[[ Material provided, beginning ]]

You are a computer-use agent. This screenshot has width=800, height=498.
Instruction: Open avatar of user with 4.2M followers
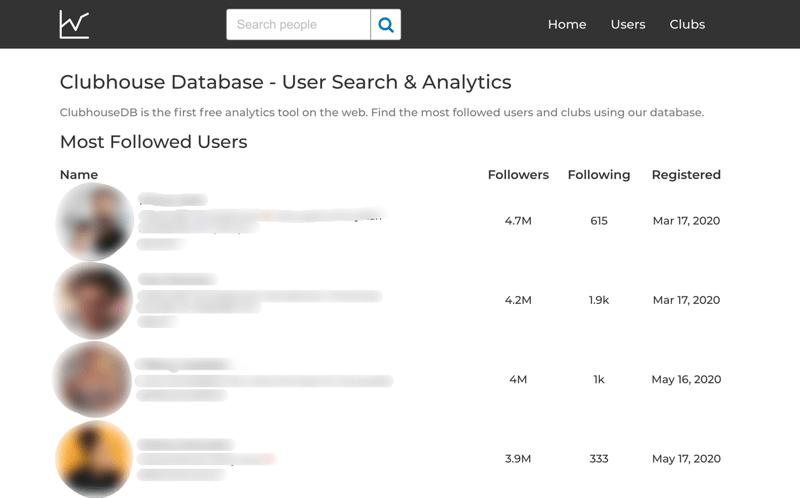click(94, 300)
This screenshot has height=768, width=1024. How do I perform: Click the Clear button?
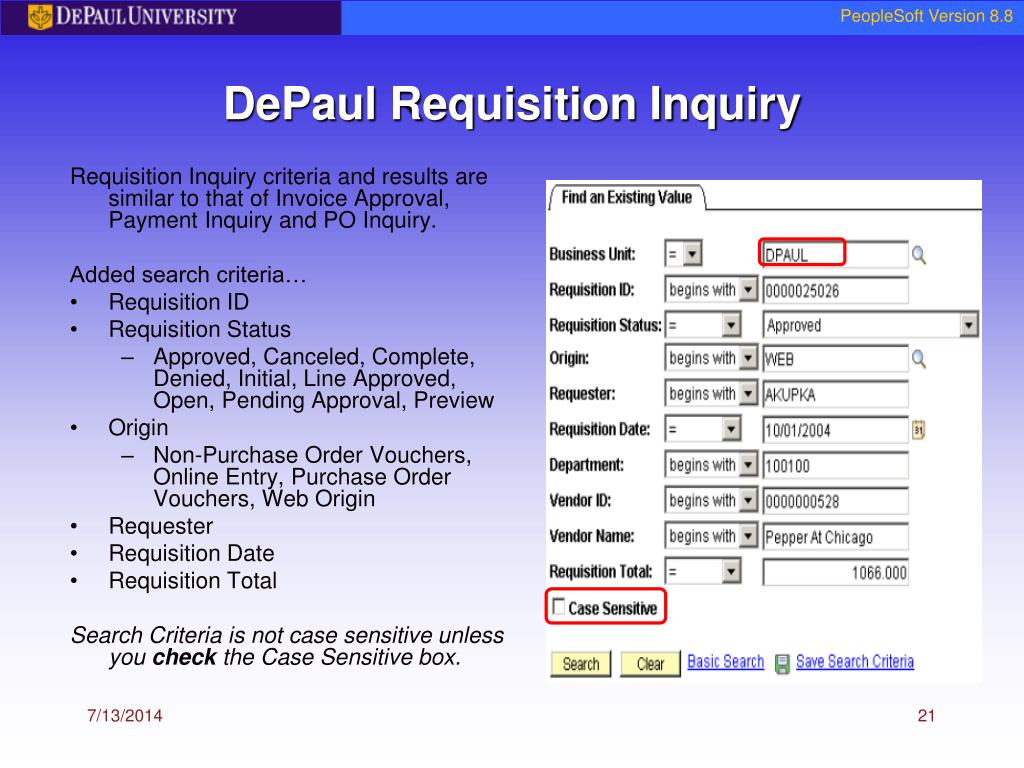(x=650, y=664)
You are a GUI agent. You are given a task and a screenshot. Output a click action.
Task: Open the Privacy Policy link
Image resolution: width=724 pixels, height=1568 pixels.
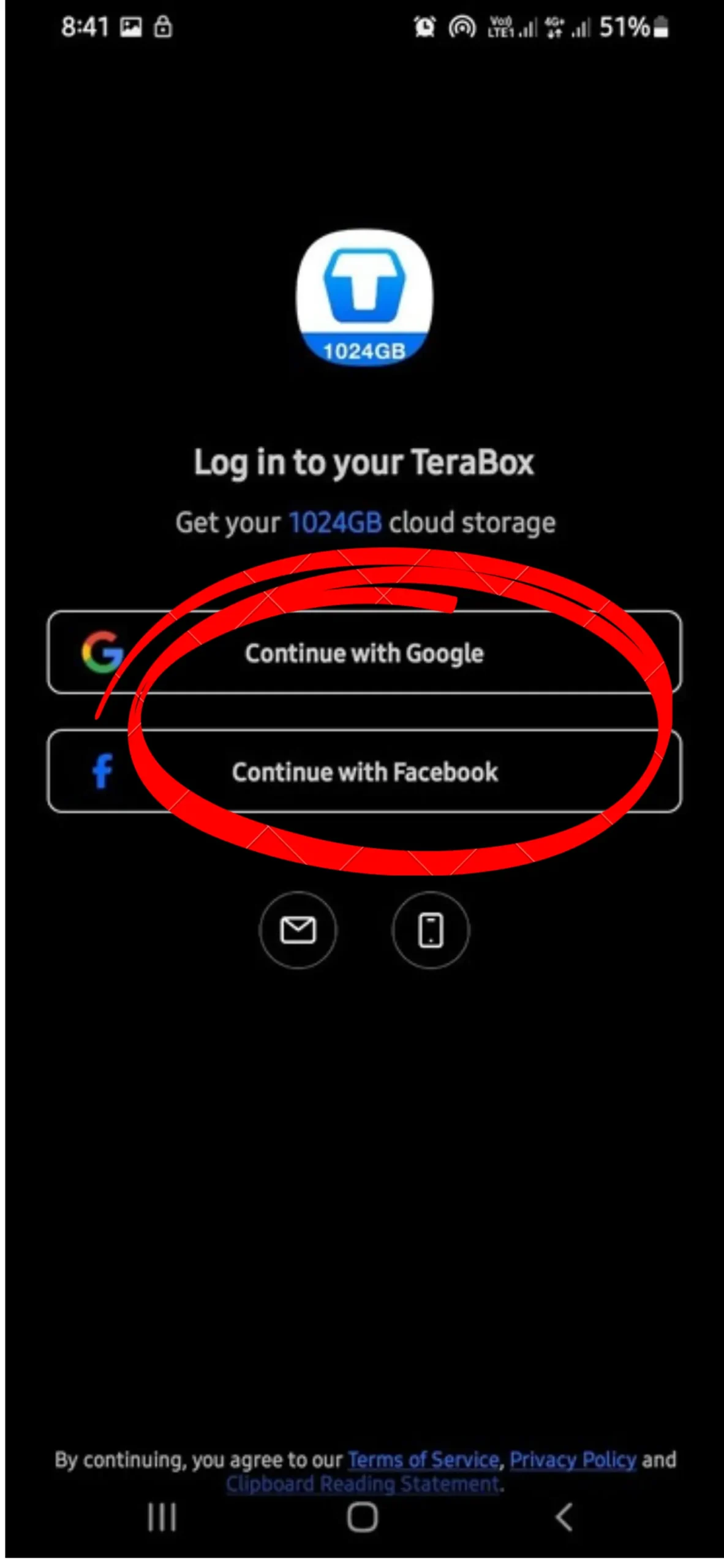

[[ Material provided, end ]]

Every line from the one holding "Instruction: Open avatar" through the final line of the data above is to be reproduced exactly, both ends included, with the pictures left out.

Instruction: Open avatar of user with 4.2M followers
click(94, 300)
This screenshot has height=768, width=1024. How do I perform: Click the Clear button?
(x=650, y=664)
You are a GUI agent. You are given a task and a screenshot. Output a click action.
Task: Open the Privacy Policy link
Image resolution: width=724 pixels, height=1568 pixels.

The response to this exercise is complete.